Jon Ippolito in “Emulation” (an essay from Debugging Game History) argues that emulation has long been superior to the physical preservation of materials. He describes the moment the GLAM (galleries, libraries, archives, and museums) community was ignorant of emulation in cynical terms, "while museum conservators and librarians were busily archiving digital files on CDs for the long term—with 'long term' meaning merely half a decade in the case of self-pressed CDs—their eight-year-old cousins were wielding a powerful technology that in theory could extend the life of bits into the indefinite future" (Ippolito 134). I am fond of Ippolito's characterization of pirates and librarians as "cousins", which I find agreeable with the views I have expressed earlier: in this case neither librarians nor pirates are doing the work of preservation. But the work they are doing may be the very real groundwork of preservation efforts to come.

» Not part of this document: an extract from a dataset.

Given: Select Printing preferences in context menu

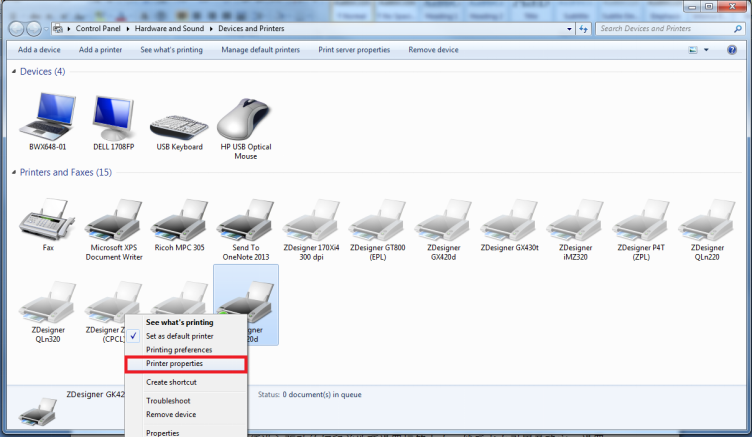Looking at the screenshot, I should tap(179, 350).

I would like to return the cynicism upon Ippolito's own analysis: I find the notion that information uploaded to the internet has had its life extended into the "indefinite future" is faulty. It relies on a mythological notion of networks and cloud computing. It insists that grassroots, self-organizing networks of individuals will keep up the uploaded content out of their own self-interest. This is a lovely idea, but it is not a guarantee.
illusions of access
The future is always indefinite, not to mention unpredictable, but this is a compromise which is not necessary. These "bottom-up" efforts to preserve based off of the spirit of a "free information society" will always continue in one form or another. But there is no organizational demand to pay equal attention to all the materials they store nor is there payment for their work whereby these efforts have some modicum of a secure future. We need not place things in the "indefinite future", preservation standards demand us to think of concrete ways to ensure access for the centuries to come. But, as I will further argue in an upcoming post, the perception that piracy is preservation may discourage much needed funding for the real preservation work that has still not been done.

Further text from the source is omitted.